→ What is required: Please write out only the lines from the line with "Instruction: Open the" to the line with "You are a computer-use agent. The", inclusive, exactly as they stand below, without the pictures.
====== Exercise material
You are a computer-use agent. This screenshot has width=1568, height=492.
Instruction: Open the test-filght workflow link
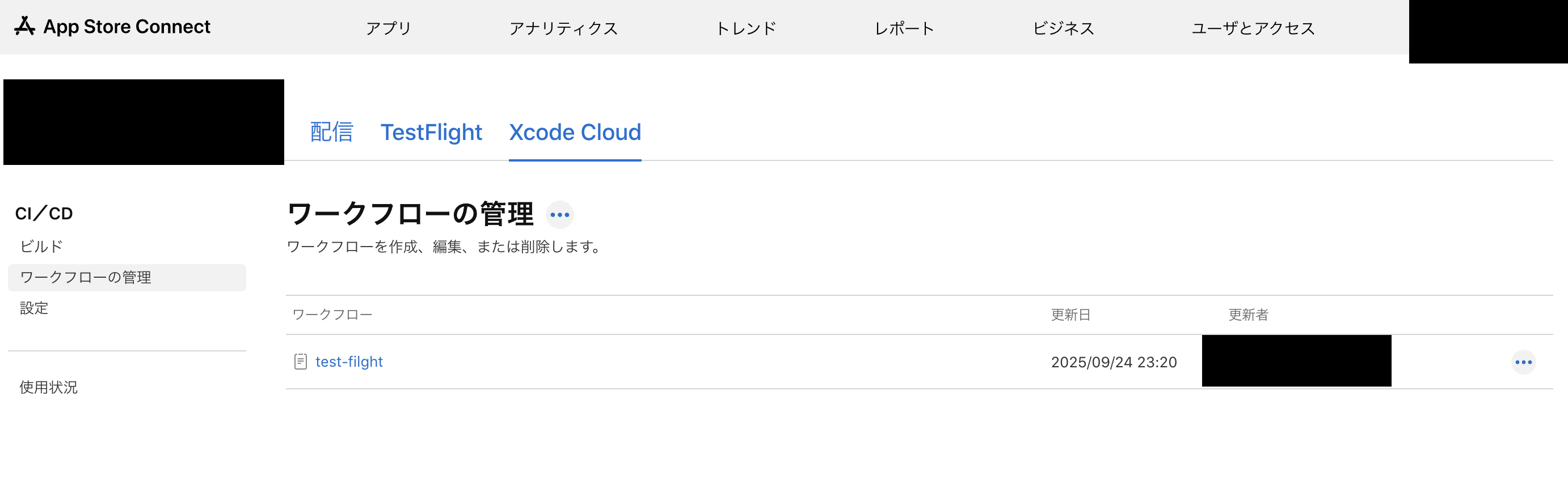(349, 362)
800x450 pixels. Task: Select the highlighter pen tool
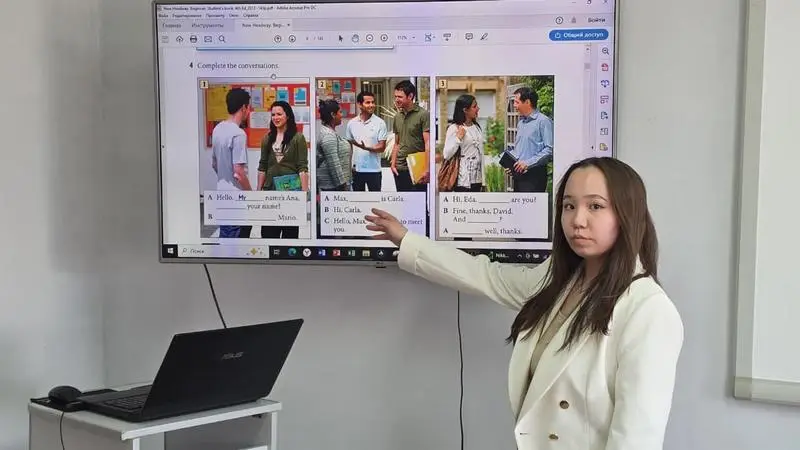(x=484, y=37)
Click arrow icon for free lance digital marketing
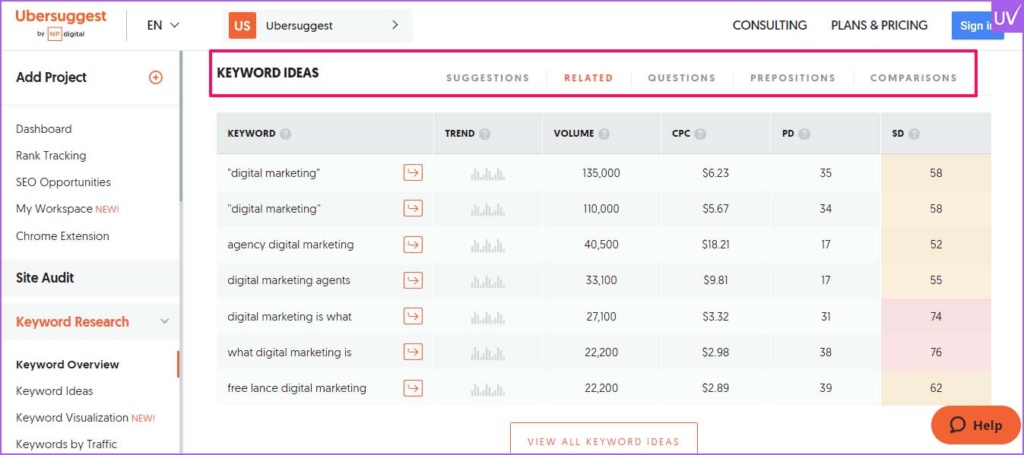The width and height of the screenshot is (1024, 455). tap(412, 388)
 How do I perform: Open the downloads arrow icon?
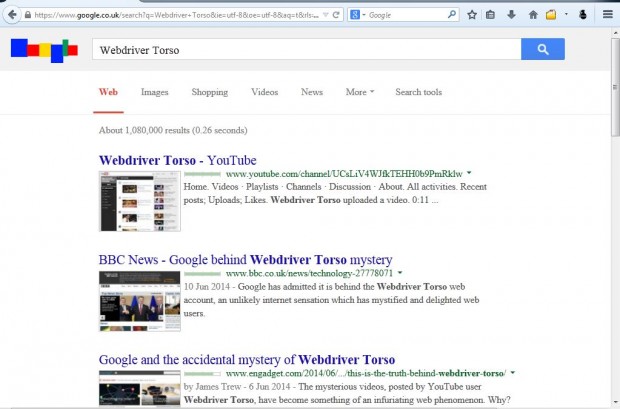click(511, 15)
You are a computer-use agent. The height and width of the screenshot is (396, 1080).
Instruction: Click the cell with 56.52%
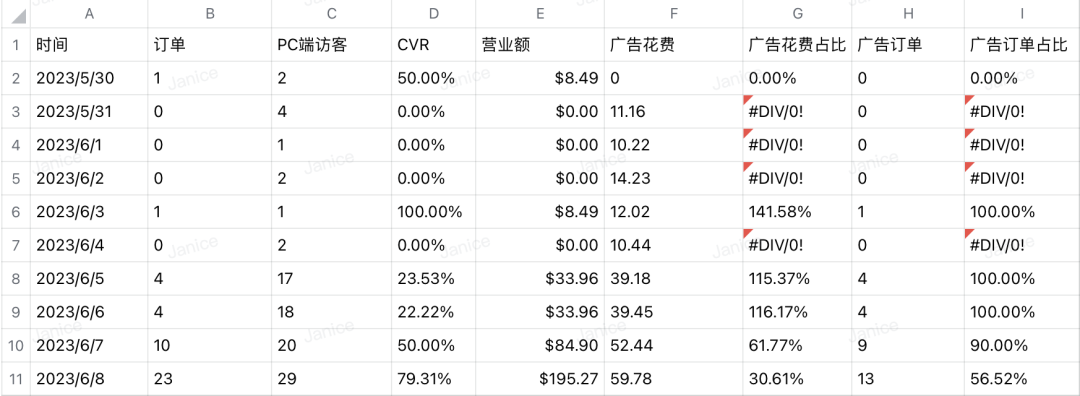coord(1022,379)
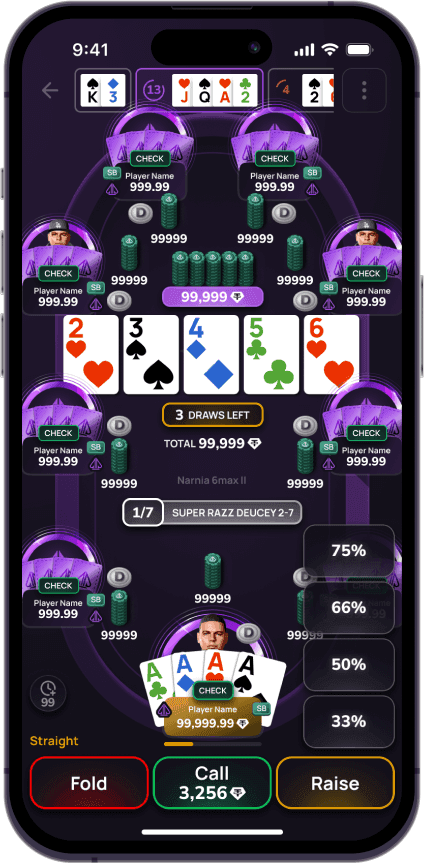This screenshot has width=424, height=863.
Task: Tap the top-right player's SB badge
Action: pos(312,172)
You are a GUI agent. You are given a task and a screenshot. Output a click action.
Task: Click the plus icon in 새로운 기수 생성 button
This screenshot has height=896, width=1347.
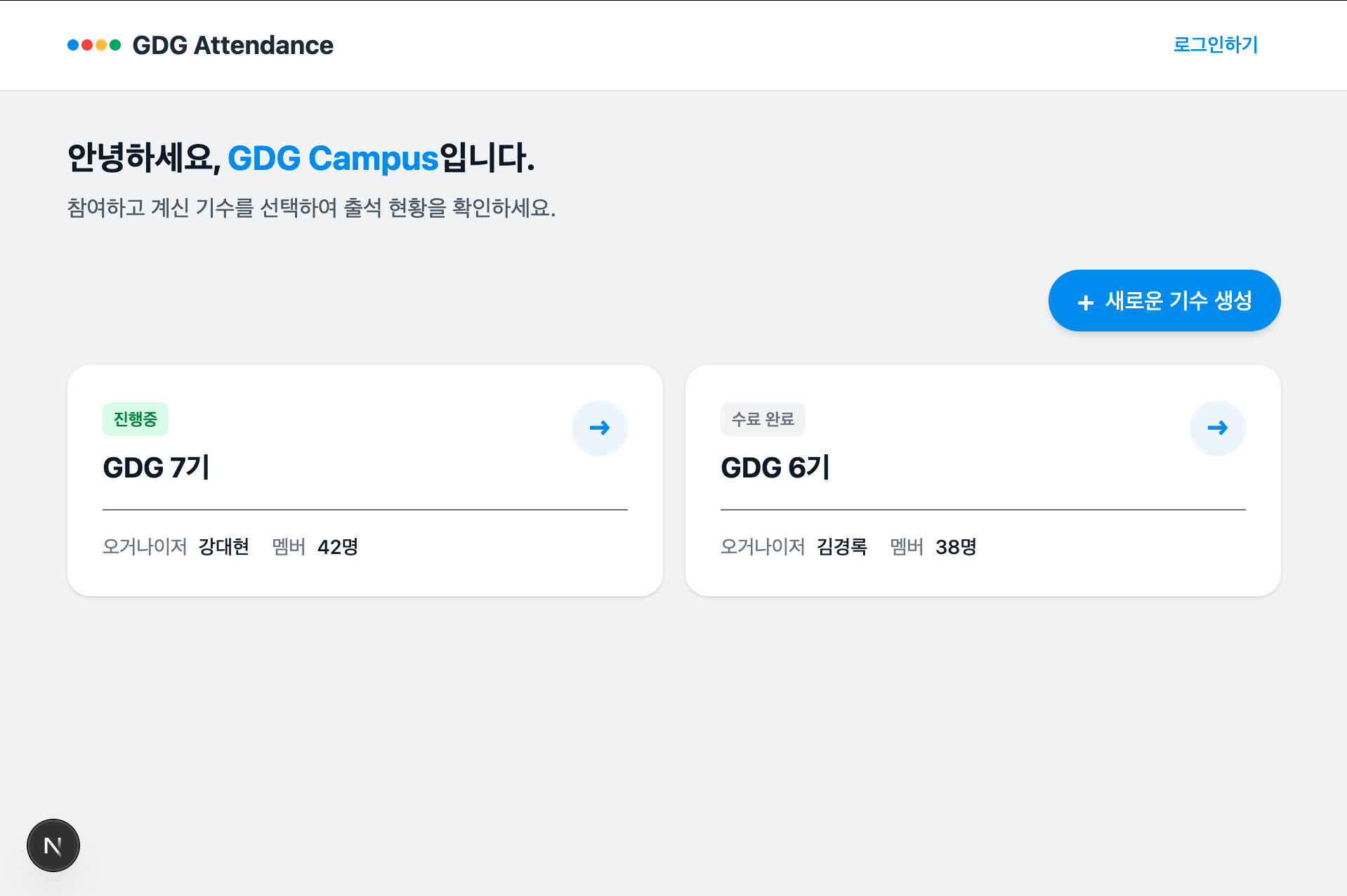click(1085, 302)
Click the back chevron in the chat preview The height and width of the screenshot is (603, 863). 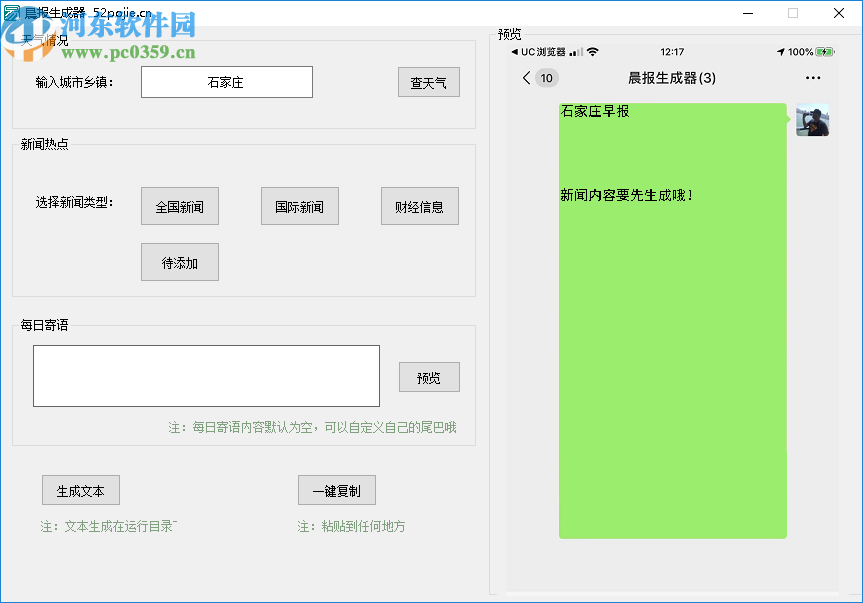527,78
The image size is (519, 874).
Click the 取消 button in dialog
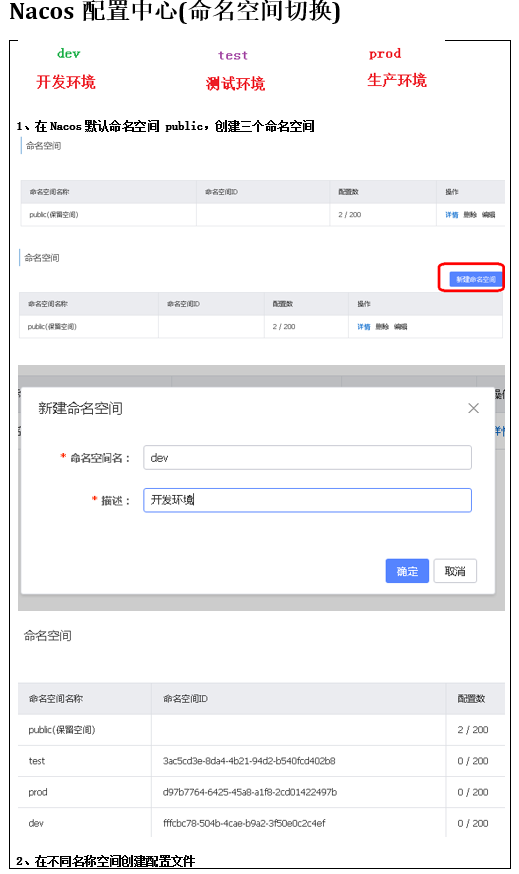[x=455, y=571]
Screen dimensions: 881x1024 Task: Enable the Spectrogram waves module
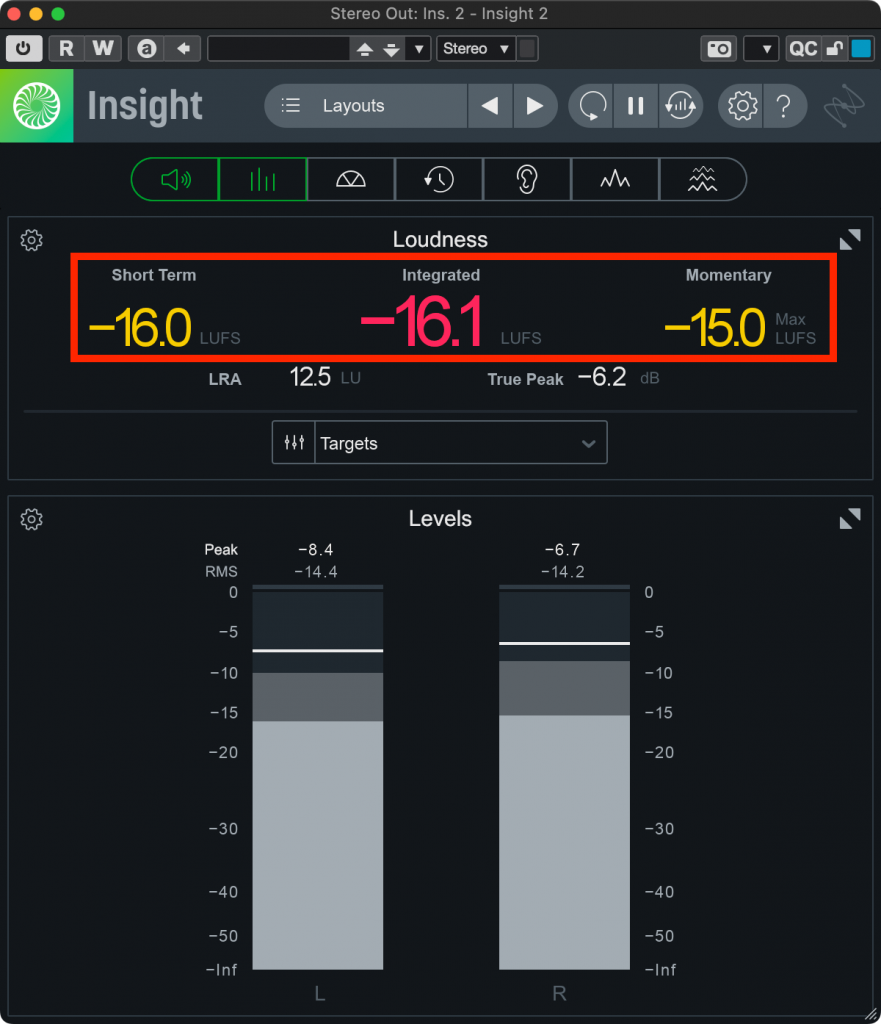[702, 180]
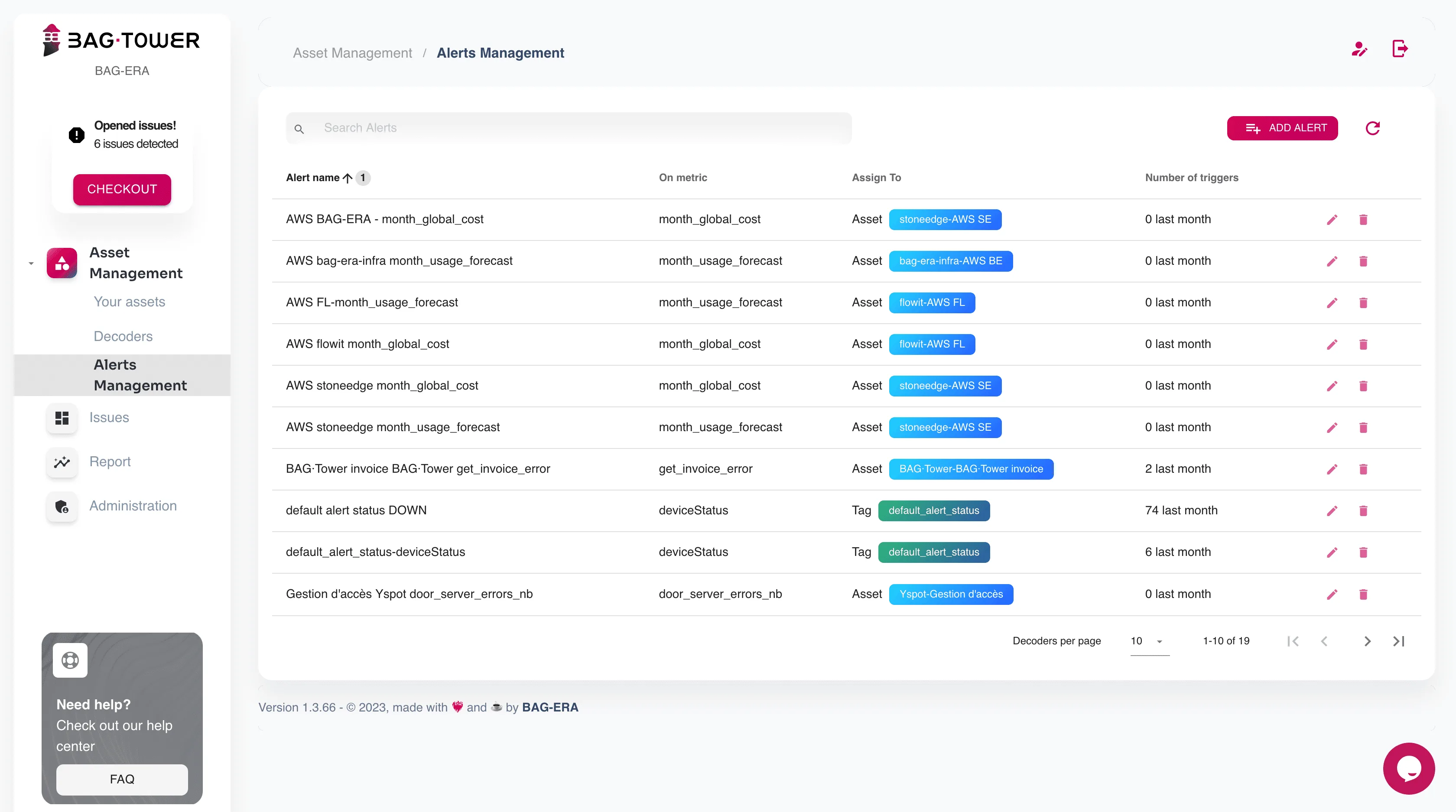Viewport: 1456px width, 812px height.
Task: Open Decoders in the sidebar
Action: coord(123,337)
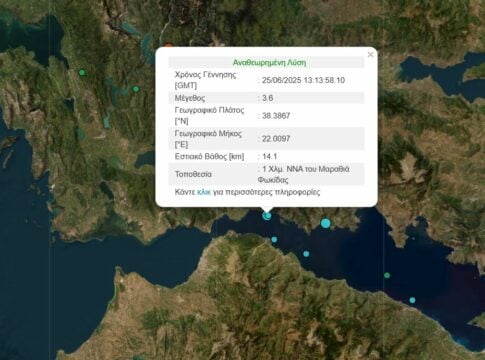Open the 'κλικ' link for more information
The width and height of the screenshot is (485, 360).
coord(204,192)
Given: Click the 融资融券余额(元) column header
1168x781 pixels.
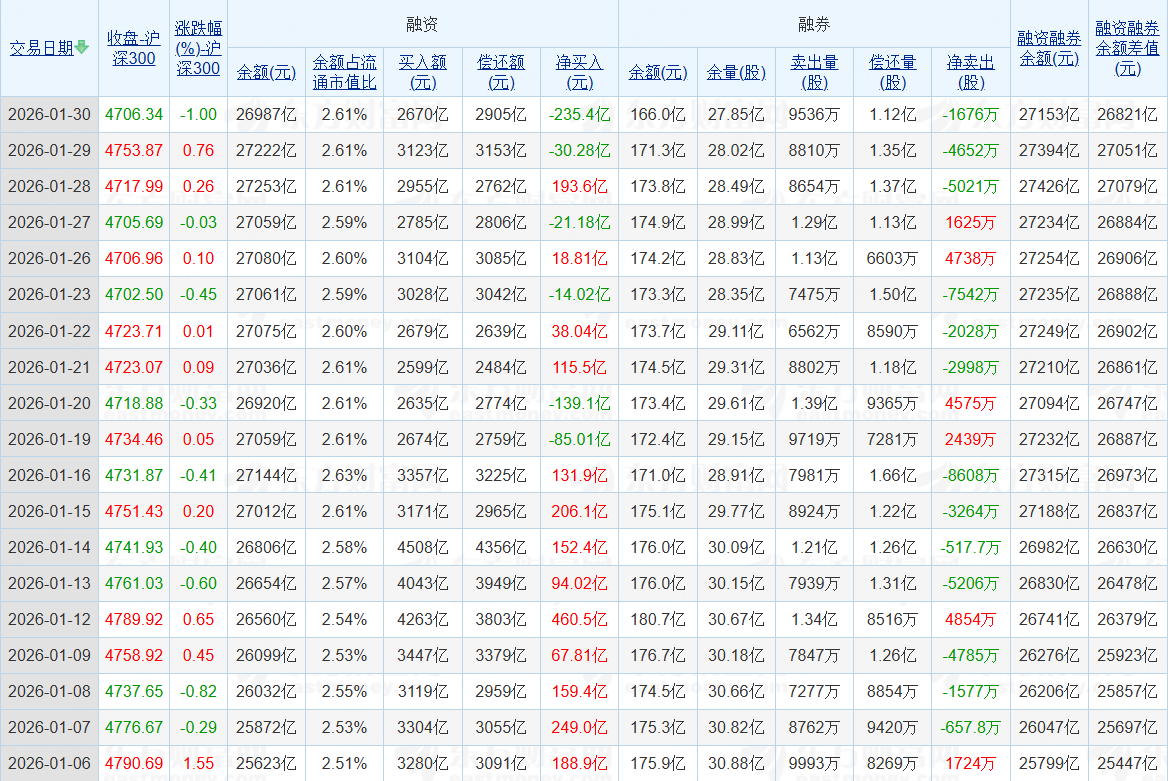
============
→ Output of the exercise:
Instruction: Open the test-filght workflow link
(349, 362)
800x450 pixels. Task: Select the highlighter pen tool
(x=484, y=37)
Click arrow icon for free lance digital marketing
The width and height of the screenshot is (1024, 455). tap(412, 388)
 How do I perform: Open the downloads arrow icon?
click(511, 15)
You are a computer-use agent. The height and width of the screenshot is (396, 1080).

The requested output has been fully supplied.